--- Data for review ---
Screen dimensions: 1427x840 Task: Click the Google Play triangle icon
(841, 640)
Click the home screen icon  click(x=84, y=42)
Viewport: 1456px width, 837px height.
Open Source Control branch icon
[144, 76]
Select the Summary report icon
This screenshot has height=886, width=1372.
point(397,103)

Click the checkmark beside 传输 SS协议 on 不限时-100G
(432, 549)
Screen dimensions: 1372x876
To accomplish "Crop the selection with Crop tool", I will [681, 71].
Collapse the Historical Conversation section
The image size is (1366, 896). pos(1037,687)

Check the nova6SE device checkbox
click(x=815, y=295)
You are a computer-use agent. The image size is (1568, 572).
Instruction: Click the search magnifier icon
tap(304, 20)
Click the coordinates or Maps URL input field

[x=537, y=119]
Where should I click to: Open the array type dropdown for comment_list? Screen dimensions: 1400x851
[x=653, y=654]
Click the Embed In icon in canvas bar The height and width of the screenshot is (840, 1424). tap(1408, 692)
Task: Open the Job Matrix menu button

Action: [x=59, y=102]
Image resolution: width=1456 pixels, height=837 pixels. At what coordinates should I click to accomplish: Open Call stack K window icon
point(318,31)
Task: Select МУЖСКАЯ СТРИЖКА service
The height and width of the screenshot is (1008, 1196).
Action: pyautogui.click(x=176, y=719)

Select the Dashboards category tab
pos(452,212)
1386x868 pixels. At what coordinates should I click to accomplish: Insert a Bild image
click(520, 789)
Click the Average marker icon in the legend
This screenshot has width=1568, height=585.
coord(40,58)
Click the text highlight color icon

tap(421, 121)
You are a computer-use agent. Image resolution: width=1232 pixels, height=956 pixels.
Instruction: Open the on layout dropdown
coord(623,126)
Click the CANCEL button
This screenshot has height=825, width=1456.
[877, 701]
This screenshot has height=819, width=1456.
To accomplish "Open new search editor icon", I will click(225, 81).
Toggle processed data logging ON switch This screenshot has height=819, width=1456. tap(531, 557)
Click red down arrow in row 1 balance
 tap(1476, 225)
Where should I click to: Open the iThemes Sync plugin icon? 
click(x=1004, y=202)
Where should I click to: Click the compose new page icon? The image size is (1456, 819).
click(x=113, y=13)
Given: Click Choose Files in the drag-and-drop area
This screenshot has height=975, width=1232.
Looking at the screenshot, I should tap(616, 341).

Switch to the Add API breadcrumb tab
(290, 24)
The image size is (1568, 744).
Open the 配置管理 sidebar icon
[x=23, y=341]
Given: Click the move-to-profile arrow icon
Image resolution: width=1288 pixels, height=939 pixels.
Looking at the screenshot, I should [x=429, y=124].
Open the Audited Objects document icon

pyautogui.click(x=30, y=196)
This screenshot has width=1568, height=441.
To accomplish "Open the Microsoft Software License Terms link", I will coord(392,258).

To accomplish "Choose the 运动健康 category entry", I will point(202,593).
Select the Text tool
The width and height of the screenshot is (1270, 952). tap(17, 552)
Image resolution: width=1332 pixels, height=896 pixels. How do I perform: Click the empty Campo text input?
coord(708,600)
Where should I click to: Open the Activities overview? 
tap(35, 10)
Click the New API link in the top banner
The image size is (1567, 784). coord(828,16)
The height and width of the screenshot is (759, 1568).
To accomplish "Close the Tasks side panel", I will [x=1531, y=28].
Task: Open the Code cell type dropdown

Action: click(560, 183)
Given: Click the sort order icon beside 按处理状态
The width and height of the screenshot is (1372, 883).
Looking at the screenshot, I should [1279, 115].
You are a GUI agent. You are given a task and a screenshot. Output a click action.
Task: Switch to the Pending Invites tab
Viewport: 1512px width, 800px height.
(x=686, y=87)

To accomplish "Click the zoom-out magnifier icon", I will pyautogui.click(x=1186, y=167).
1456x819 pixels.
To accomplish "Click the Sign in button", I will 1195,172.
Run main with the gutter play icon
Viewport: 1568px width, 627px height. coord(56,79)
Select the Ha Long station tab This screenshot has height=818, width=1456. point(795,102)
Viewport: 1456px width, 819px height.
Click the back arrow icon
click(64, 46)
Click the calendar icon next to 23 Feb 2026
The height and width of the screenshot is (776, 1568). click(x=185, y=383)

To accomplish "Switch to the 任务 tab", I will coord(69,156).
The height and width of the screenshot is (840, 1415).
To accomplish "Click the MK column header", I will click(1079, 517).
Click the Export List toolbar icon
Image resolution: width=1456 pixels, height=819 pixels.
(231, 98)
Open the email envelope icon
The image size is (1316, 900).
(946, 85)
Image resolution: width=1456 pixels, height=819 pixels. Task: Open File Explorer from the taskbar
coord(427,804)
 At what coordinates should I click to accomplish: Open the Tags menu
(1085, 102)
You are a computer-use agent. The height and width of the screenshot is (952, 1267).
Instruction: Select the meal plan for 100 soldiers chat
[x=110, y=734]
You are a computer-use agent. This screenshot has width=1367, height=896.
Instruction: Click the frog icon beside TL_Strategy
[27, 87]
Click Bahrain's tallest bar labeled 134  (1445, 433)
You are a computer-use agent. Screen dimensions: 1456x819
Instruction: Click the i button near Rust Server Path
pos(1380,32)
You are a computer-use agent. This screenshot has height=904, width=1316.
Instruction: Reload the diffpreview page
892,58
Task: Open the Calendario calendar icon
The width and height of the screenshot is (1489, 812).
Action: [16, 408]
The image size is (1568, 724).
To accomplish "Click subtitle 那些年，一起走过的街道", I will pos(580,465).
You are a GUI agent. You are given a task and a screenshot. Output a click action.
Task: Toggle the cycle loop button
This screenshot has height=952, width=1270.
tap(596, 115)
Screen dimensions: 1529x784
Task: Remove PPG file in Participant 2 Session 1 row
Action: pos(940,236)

--- Problem details ---
A word-for-word transcription of the listing above is what the answer should contain.

--- Output below ---
Screen dimensions: 1427x840 Task: Click the Google Play triangle icon
(841, 640)
Click the home screen icon  click(x=84, y=42)
Viewport: 1456px width, 837px height.
Open Source Control branch icon
[144, 76]
Select the Summary report icon
This screenshot has height=886, width=1372.
point(397,103)

Click the checkmark beside 传输 SS协议 on 不限时-100G
(432, 549)
Screen dimensions: 1372x876
To accomplish "Crop the selection with Crop tool", I will [681, 71].
Collapse the Historical Conversation section
The image size is (1366, 896). pos(1037,687)

Check the nova6SE device checkbox
click(x=815, y=295)
You are a computer-use agent. The image size is (1568, 572).
Instruction: Click the search magnifier icon
tap(304, 20)
Click the coordinates or Maps URL input field

[x=537, y=119]
Where should I click to: Open the array type dropdown for comment_list? Screen dimensions: 1400x851
[x=653, y=654]
Click the Embed In icon in canvas bar The height and width of the screenshot is (840, 1424). tap(1408, 692)
Task: Open the Job Matrix menu button

Action: [x=59, y=102]
Image resolution: width=1456 pixels, height=837 pixels. At what coordinates should I click to accomplish: Open Call stack K window icon
point(318,31)
Task: Select МУЖСКАЯ СТРИЖКА service
The height and width of the screenshot is (1008, 1196).
Action: pyautogui.click(x=176, y=719)

Select the Dashboards category tab
pos(452,212)
1386x868 pixels. At what coordinates should I click to accomplish: Insert a Bild image
click(520, 789)
Click the Average marker icon in the legend
This screenshot has width=1568, height=585.
coord(40,58)
Click the text highlight color icon

tap(421, 121)
You are a computer-use agent. Image resolution: width=1232 pixels, height=956 pixels.
Instruction: Open the on layout dropdown
coord(623,126)
Click the CANCEL button
This screenshot has height=825, width=1456.
[877, 701]
This screenshot has height=819, width=1456.
To accomplish "Open new search editor icon", I will click(225, 81).
Toggle processed data logging ON switch This screenshot has height=819, width=1456. tap(531, 557)
Click red down arrow in row 1 balance
 tap(1476, 225)
Where should I click to: Open the iThemes Sync plugin icon? 
click(x=1004, y=202)
Where should I click to: Click the compose new page icon? The image size is (1456, 819).
click(x=113, y=13)
Given: Click Choose Files in the drag-and-drop area
This screenshot has height=975, width=1232.
Looking at the screenshot, I should tap(616, 341).

Switch to the Add API breadcrumb tab
(290, 24)
The image size is (1568, 744).
Open the 配置管理 sidebar icon
[x=23, y=341]
Given: Click the move-to-profile arrow icon
Image resolution: width=1288 pixels, height=939 pixels.
Looking at the screenshot, I should [x=429, y=124].
Open the Audited Objects document icon

pyautogui.click(x=30, y=196)
This screenshot has width=1568, height=441.
To accomplish "Open the Microsoft Software License Terms link", I will coord(392,258).

To accomplish "Choose the 运动健康 category entry", I will point(202,593).
Select the Text tool
The width and height of the screenshot is (1270, 952). tap(17, 552)
Image resolution: width=1332 pixels, height=896 pixels. How do I perform: Click the empty Campo text input?
coord(708,600)
Where should I click to: Open the Activities overview? 
tap(35, 10)
Click the New API link in the top banner
The image size is (1567, 784). coord(828,16)
The height and width of the screenshot is (759, 1568).
To accomplish "Close the Tasks side panel", I will [x=1531, y=28].
Task: Open the Code cell type dropdown

Action: click(560, 183)
Given: Click the sort order icon beside 按处理状态
The width and height of the screenshot is (1372, 883).
Looking at the screenshot, I should [1279, 115].
You are a GUI agent. You are given a task and a screenshot. Output a click action.
Task: Switch to the Pending Invites tab
Viewport: 1512px width, 800px height.
(x=686, y=87)

To accomplish "Click the zoom-out magnifier icon", I will pyautogui.click(x=1186, y=167).
1456x819 pixels.
To accomplish "Click the Sign in button", I will 1195,172.
Run main with the gutter play icon
Viewport: 1568px width, 627px height. coord(56,79)
Select the Ha Long station tab This screenshot has height=818, width=1456. point(795,102)
Viewport: 1456px width, 819px height.
Click the back arrow icon
click(64, 46)
Click the calendar icon next to 23 Feb 2026
The height and width of the screenshot is (776, 1568). click(x=185, y=383)

To accomplish "Switch to the 任务 tab", I will coord(69,156).
The height and width of the screenshot is (840, 1415).
To accomplish "Click the MK column header", I will click(1079, 517).
Click the Export List toolbar icon
Image resolution: width=1456 pixels, height=819 pixels.
(231, 98)
Open the email envelope icon
The image size is (1316, 900).
(946, 85)
Image resolution: width=1456 pixels, height=819 pixels. Task: Open File Explorer from the taskbar
coord(427,804)
 At what coordinates should I click to accomplish: Open the Tags menu
(1085, 102)
You are a computer-use agent. The height and width of the screenshot is (952, 1267).
Instruction: Select the meal plan for 100 soldiers chat
[x=110, y=734]
You are a computer-use agent. This screenshot has width=1367, height=896.
Instruction: Click the frog icon beside TL_Strategy
[27, 87]
Click Bahrain's tallest bar labeled 134  (1445, 433)
You are a computer-use agent. Screen dimensions: 1456x819
Instruction: Click the i button near Rust Server Path
pos(1380,32)
You are a computer-use agent. This screenshot has height=904, width=1316.
Instruction: Reload the diffpreview page
892,58
Task: Open the Calendario calendar icon
The width and height of the screenshot is (1489, 812).
Action: [16, 408]
The image size is (1568, 724).
To accomplish "Click subtitle 那些年，一起走过的街道", I will pos(580,465).
You are a GUI agent. You are given a task and a screenshot. Output a click action.
Task: Toggle the cycle loop button
This screenshot has height=952, width=1270.
tap(596, 115)
Screen dimensions: 1529x784
Task: Remove PPG file in Participant 2 Session 1 row
Action: pos(940,236)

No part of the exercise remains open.